:: TEXTE DE LECTURE ::
Dans un pays, comme la RDCongo, descendue, selon les dernières données de son PIB (produit interne brut)publiées par le FMI (Fond Monétaires International), à la quatrième place des pays les plus pauvres au monde, invertir l’ordre des priorités est une grave erreur que les congolais ne peuvent plus se permettre.

Que dire sur la situation de crise-sécuritaire qui frappe la RDC?

Elle est à peine effleurée, par Mme le Premier Ministre, avec une certaines légèreté, alors que sans pacification de la RDC, par un large dialogue politique inclusif, les objectifs de son gouvernement seront un vague inventaire de bonnes intentions.

C’est quand même très grave qu’aucune action sérieuse ne soit envisagée pour venir en aide aux 7,5 millions de déplacés de guerre qui ont vécu, jusqu’à ce jour, avec 150 francs par AN, par personne, mobilisés par le gouvernement précèdent!

La même analyse est valable pour la volonté affichée de mettre en exergue la protection du pouvoir d’achat des congolais, comme « pilier » de l’action du gouvernement.

Plus qu’un objectifs en soi, ce pilier du gouvernement pourra être sérieusement atteint seulement dans un contexte de relance de la production agricole interne (pour atteindre l’autonomie alimentaire) mais aussi de l’industrialisation, qui pourrait équilibrer notre balance des payements et rendre notre économie moins dépendante des importations en devise et, par conséquent, notre monnaie plus stable face au dollar.

:: OBJECTIF DU TRAVAIL ::
Reproduisez sans rien changer le passage du texte de lecture qui commence aux mots « La même analyse » et s'arrête après les mots « face au dollar. ».

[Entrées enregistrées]
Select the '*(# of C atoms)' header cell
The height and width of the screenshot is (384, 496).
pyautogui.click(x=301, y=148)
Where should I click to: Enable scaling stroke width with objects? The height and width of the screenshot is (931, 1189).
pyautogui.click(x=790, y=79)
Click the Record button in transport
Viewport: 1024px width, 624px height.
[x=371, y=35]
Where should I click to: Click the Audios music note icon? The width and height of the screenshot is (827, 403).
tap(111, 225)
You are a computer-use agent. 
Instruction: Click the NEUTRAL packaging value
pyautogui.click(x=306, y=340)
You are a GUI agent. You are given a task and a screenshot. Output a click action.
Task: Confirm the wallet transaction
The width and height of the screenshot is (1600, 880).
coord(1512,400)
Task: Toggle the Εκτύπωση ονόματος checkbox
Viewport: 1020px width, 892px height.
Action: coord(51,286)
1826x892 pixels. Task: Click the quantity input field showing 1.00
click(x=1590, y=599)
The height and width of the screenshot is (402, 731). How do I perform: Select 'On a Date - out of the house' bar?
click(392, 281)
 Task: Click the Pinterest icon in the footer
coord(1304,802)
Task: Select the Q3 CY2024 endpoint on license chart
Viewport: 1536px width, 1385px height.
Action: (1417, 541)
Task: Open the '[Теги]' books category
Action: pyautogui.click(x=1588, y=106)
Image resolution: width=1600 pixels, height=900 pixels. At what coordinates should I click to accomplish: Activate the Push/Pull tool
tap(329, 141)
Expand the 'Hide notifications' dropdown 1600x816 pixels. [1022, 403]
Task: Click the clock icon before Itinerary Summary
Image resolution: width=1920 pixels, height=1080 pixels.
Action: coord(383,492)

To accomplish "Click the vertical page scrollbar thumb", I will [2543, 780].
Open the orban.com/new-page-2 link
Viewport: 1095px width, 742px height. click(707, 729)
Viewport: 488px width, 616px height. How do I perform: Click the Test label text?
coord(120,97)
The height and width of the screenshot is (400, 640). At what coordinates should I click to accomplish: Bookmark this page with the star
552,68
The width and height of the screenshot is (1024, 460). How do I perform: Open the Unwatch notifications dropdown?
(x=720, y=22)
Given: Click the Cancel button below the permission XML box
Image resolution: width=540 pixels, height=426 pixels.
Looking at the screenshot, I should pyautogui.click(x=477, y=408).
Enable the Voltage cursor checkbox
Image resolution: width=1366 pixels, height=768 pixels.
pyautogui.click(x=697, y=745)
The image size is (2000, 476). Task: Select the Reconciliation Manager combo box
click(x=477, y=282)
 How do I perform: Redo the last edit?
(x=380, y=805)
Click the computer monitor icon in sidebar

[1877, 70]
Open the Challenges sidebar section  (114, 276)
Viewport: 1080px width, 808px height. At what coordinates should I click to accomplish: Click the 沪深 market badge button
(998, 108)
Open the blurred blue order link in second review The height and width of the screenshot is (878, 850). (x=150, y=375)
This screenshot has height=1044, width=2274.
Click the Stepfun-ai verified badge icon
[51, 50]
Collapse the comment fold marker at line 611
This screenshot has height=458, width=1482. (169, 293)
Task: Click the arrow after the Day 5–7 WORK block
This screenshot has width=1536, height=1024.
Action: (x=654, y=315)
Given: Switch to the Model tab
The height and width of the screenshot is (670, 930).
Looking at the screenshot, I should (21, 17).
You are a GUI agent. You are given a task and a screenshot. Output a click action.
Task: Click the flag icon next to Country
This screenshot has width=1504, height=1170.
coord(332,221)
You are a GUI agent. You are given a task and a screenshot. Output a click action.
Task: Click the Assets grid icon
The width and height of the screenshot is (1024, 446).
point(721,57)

:: ZONE DE RÉPONSE ::
La même analyse est valable pour la volonté affichée de mettre en exergue la protection du pouvoir d’achat des congolais, comme « pilier » de l’action du gouvernement.

Plus qu’un objectifs en soi, ce pilier du gouvernement pourra être sérieusement atteint seulement dans un contexte de relance de la production agricole interne (pour atteindre l’autonomie alimentaire) mais aussi de l’industrialisation, qui pourrait équilibrer notre balance des payements et rendre notre économie moins dépendante des importations en devise et, par conséquent, notre monnaie plus stable face au dollar.